Il Presidente dell’Ufficio parlamentare di Bilancio (UpB) Giuseppe Pisauro, nel corso dell’audizione del 2 febbraio 2021, ha evidenziato le criticità del sistema di tassazione per le partite IVA in regime forfettario.

Nel mirino dell’UPB c’è il regime agevolato introdotto dal 2019, la flat tax per le partite IVA fino a 65.000 euro, che crea effetti distorsivi, frena la crescita dimensionale delle imprese ed incentiva la sotto-fatturazione e l’evasione.

Il Presidente dell’UPB Pisauro propone l’introduzione di un regime di tassazione duale come l’IRI, l’imposta sul reddito d’impresa, tassando con aliquota unica del 24% il reddito da attività d’impresa e con le aliquote Irpef progressive la remunerazione del professionista o dell’imprenditore.

La riflessione

Nell’ambito della riforma fiscale, vi è la necessità di individuare la via che si intende intraprendere. L’Irpef per il Presidente dell’Ufficio Parlamentare di Bilancio rappresenta un sistema di tassazione ibrido, ormai lontano dal modello onnicomprensivo o da quello duale puro.
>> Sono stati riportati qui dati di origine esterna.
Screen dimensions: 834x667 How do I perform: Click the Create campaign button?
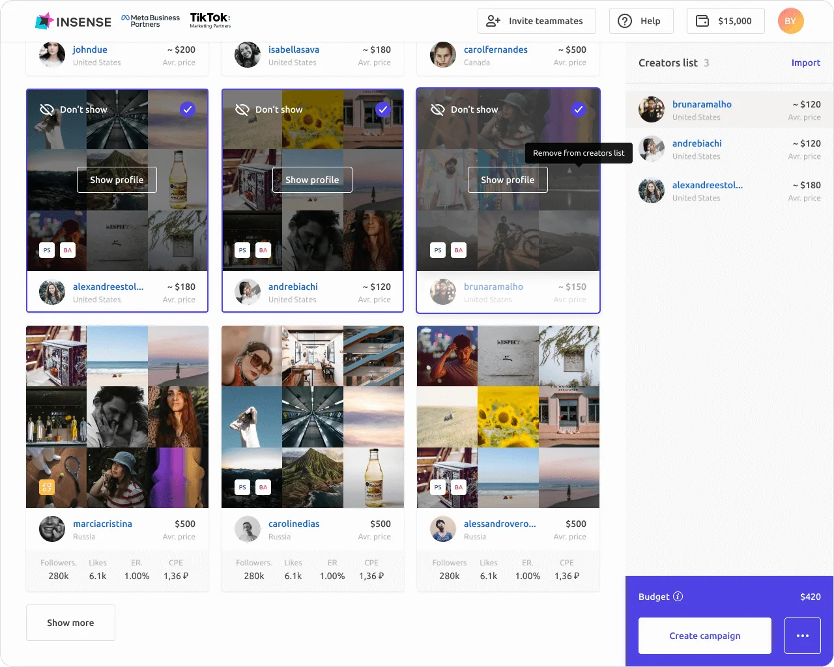tap(704, 636)
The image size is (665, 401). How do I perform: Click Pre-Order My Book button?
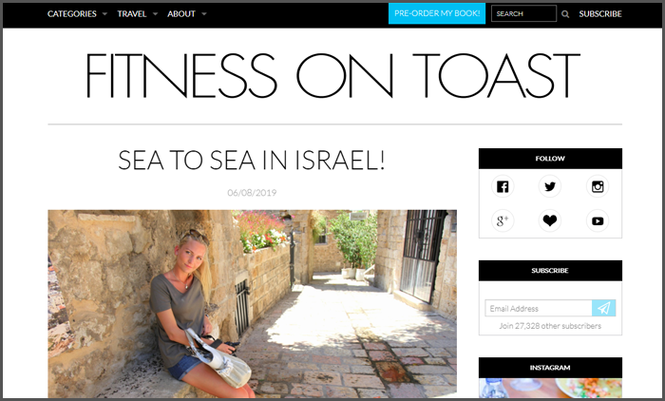coord(437,13)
La scelta che bisognerà fare, prima di dare il via ad ogni progetto di riforma fiscale, è se far “ritornare all’Irpef” tutti i redditi che ne sono usciti, oppure muoversi verso un sistema duale. Sono due le categorie di redditi per i quali è necessaria un’attenta valutazione. In primis, ci sono quelli prodotti da professionisti ed imprese individuali.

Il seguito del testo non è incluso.